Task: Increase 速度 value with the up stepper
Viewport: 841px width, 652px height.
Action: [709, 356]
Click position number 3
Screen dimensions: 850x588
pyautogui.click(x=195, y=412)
==========
#### [Exercise prompt]
Retype the whole listing exactly.

#### [Answer for this exercise]
Task: Increase 速度 value with the up stepper
Viewport: 841px width, 652px height.
Action: [709, 356]
Click position number 3
Screen dimensions: 850x588
pyautogui.click(x=195, y=412)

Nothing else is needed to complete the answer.